Most horror critics and writers like myself have seen many of the films West writes about. I saw them because they were a) French and b) horror or taboo; things I love unconditionally, with Martyrs and High Tension sitting in prime positions on my shelves. They were terrifying films yet I was drawn to them. I couldn’t make connections other than they were all French and showed a darker side to the country I romanticized so much; dots on the same page without the lines to connect them. West is able to create threads of similarities with such coherence and logic, that any French extreme enthusiast feels a sense of almost relief as her analysis pinpoints characters, motivations and plotlines to make sense of the chaos you witness on-screen. All the chapters are riveting, but for those of you who search for some meaning from Martyrs as much as I have, West’s dissection and interpretation of the film comes very near to perfection.
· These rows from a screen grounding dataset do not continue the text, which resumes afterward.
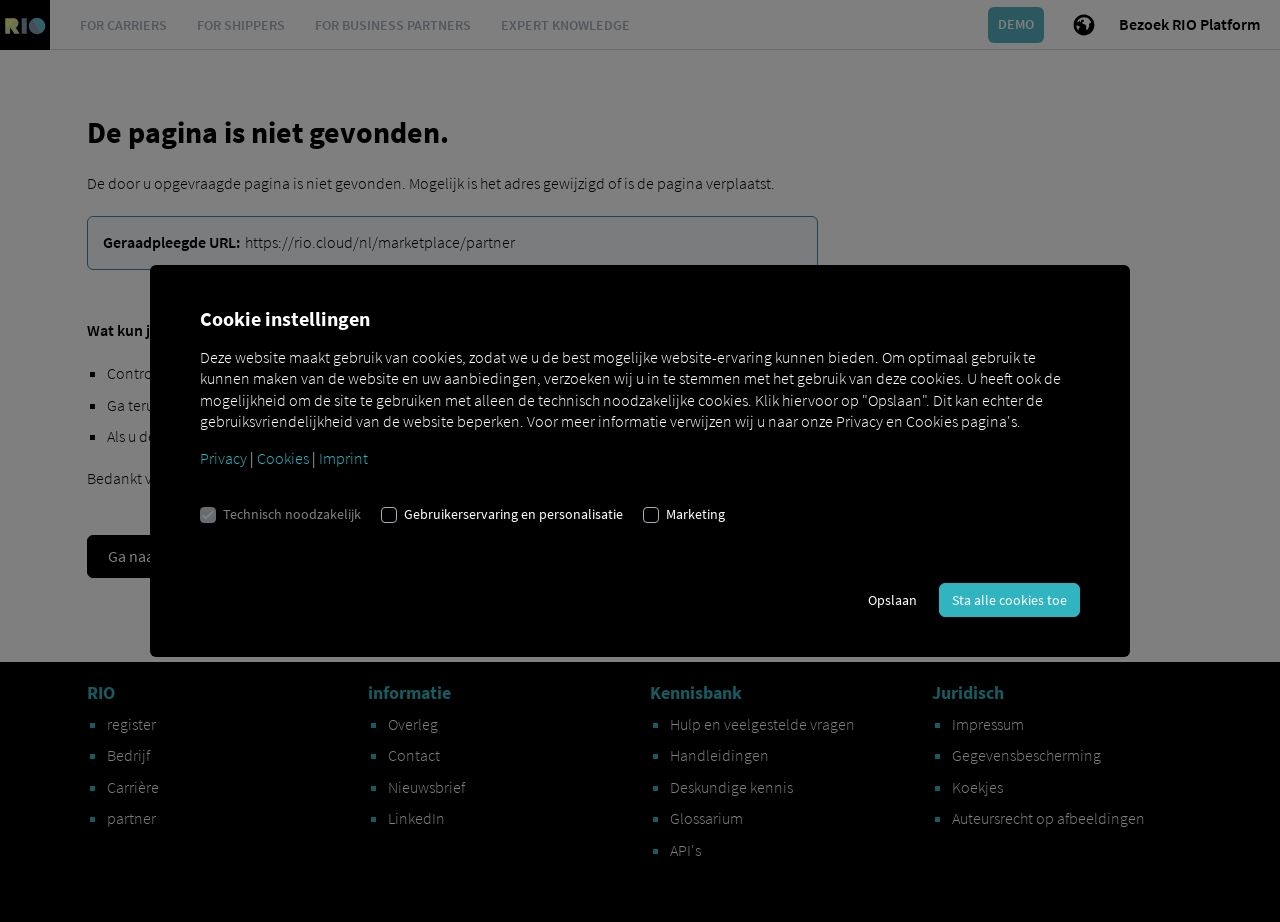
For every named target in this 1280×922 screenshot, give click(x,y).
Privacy (223, 458)
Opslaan (892, 600)
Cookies (283, 458)
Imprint (343, 458)
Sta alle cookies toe (1009, 600)
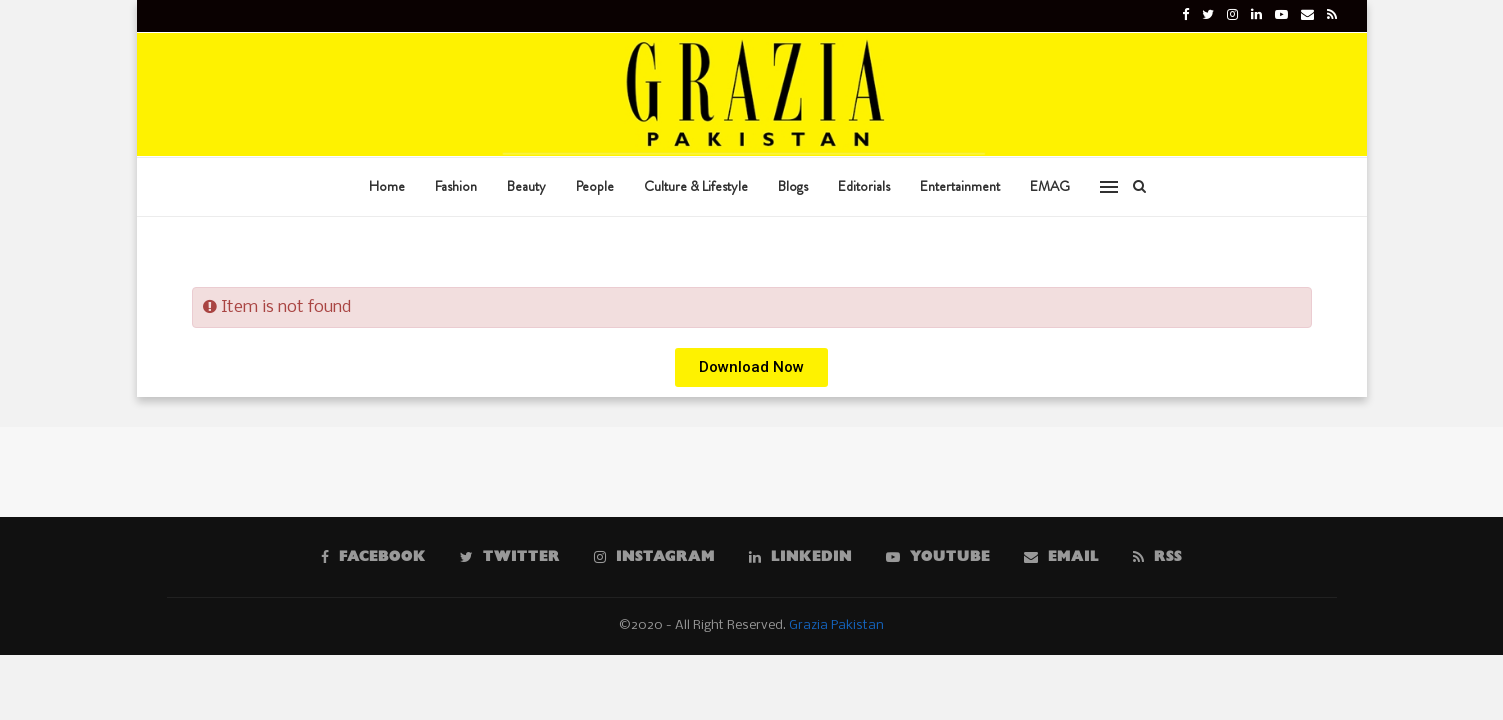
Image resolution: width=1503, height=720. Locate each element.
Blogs (793, 186)
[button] (751, 367)
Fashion (456, 186)
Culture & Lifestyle (696, 186)
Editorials (864, 186)
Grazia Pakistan (836, 625)
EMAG (1050, 186)
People (595, 186)
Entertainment (960, 186)
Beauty (526, 186)
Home (387, 186)
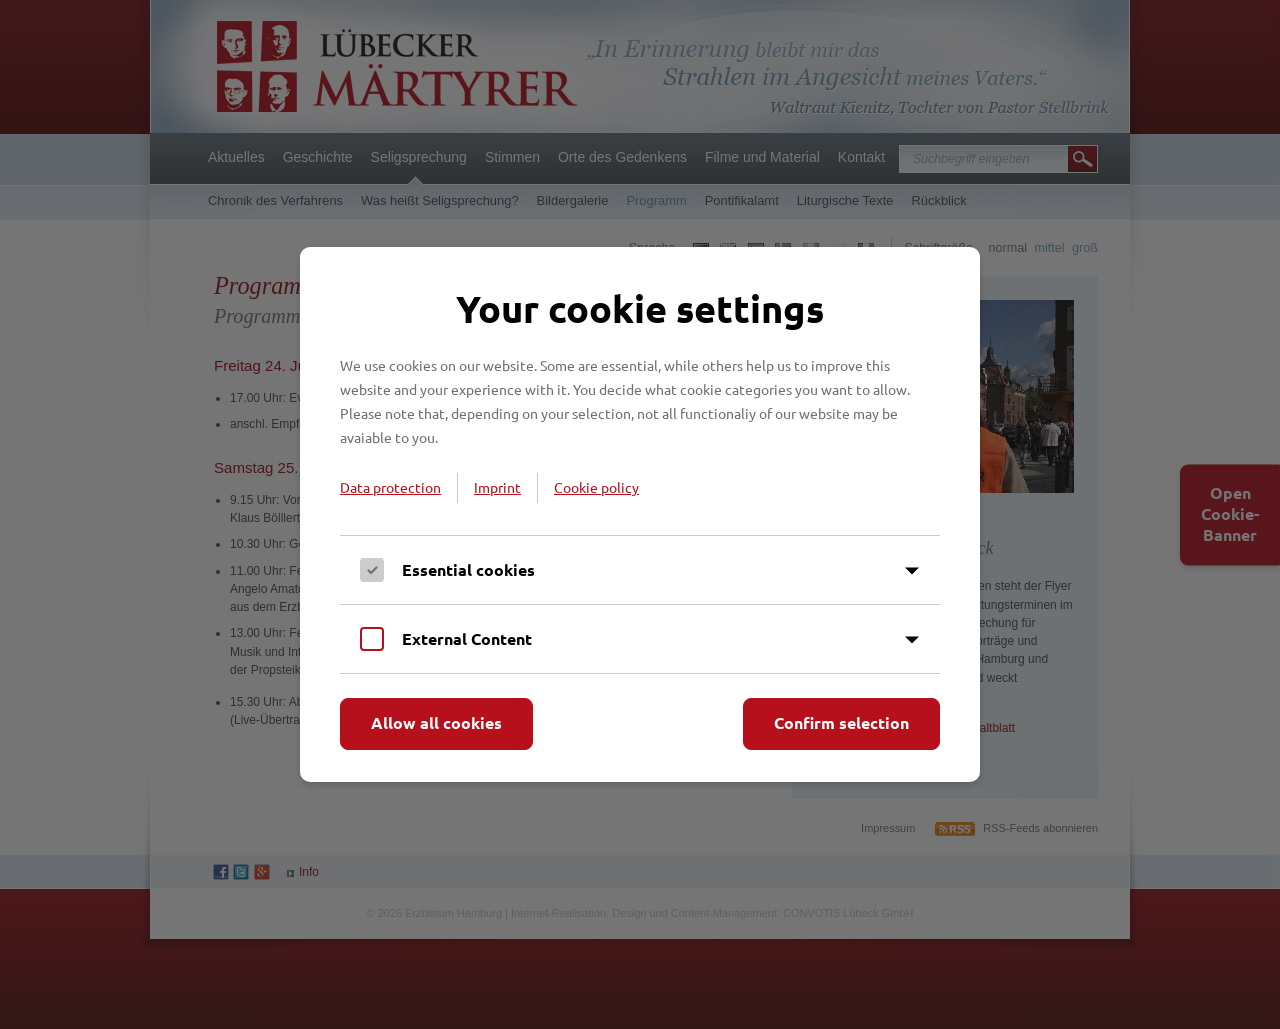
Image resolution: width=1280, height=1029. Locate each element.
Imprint (497, 487)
Films of the New French Extremity: Visceral Horror and National Identity will resonate with those who love French Extreme cinema and those who have visited (and fallen in love with) France like myself; becoming lured by the romantic façade of an aloof yet beautiful country, only to scratch the surface revealing the grimy reality underneath.  Steeped in the history and culture of France, West’s book makes these admittedly horrifying films accessible and convey an understanding much like one would study a terrifying beast for meaning. It is truly a must read for any and all horror fans and academics out there looking for a comprehensive guide to the beginnings of French Extreme cinema.